I had this in mind as I read the Torah portions for last week and the one to come. How easy it is to stay unconscious about our descendants unless we have evidence - or as we see in the parashas - a list.

If my reading of the Beth Emet Torah Portion chart is correct (and please, someone, let me know if I am not!), last week’s parasha, (Genesis 5:1-24) includes the naming of the every male descendant connecting Adam to Noah. We aren’t given any more than that they lived and how long. But that they lived is important enough to be included in our Torah.

…when Adam lived one hundred and thirty years, he begot in his likeness and his image and he named him Seth…. Seth lived one hundred and five years and begot Enosh …Enosh lived ninety years and begot Kenan.

The generations between Noah and Abraham are also laid out in this week’s (October 9) portion (Genesis 11:1- 32).
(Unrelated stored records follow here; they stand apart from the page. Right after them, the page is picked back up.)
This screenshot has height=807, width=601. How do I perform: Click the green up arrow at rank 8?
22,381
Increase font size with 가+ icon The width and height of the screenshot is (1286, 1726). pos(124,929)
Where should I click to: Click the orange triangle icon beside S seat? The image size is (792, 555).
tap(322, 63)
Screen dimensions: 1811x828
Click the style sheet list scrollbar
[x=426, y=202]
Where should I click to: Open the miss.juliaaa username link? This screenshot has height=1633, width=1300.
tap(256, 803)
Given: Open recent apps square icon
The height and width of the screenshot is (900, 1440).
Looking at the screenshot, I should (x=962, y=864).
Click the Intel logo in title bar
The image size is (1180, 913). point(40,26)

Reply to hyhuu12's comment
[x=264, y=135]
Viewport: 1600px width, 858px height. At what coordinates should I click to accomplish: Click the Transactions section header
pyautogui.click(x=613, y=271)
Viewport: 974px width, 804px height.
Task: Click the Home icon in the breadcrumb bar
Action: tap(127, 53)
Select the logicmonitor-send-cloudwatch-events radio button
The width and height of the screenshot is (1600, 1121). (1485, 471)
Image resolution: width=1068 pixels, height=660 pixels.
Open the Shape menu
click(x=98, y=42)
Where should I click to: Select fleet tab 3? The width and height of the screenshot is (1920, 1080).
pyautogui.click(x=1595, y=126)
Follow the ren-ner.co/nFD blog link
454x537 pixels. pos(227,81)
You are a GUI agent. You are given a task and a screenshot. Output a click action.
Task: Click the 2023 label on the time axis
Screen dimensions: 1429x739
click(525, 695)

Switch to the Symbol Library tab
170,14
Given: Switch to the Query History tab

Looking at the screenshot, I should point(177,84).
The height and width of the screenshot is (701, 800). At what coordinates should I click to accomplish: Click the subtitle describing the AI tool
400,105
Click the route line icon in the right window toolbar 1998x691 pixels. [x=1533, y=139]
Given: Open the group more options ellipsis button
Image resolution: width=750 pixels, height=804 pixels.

Shem was one hundred years old when he begot Arpachshad, two years after the Flood. And Shem lived five hundred years after begetting Arphachshad and he begot sons and daughters. Arpachshad had lived thirty-five years when he got Shelah…

A confession: These are parts of Torah that I usually skip. Who cares about who begets whom?

But I noticed that in both of these portions, the distance between generation is ten. Ten generations of fully, very fully, lived lives. Can you imagine combing through artifacts of blood relatives going back that far?

Our children’s children and those beyond may not get that chance. Hence the value of The List.

Could there be other reasons that ten generations are listed, name by name?

How far back can you go in naming your descendants?